In the entries below, substitute "check box" for "checkbox" in the part that opens with the line containing "734x413 pixels." and closes with the line containing "Action: click(x=182, y=155)". Give back only that part, with everything else unchanged.

### TASK DATA:
§
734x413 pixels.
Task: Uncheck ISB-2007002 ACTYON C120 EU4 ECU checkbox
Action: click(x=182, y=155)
§
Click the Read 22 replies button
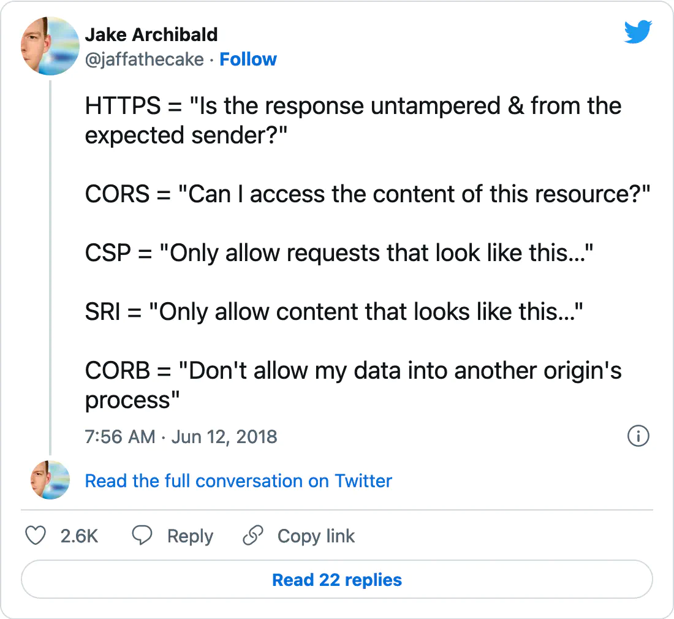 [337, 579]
§
### FINISHED TASK:
734x413 pixels.
Task: Uncheck ISB-2007002 ACTYON C120 EU4 ECU check box
Action: click(x=182, y=155)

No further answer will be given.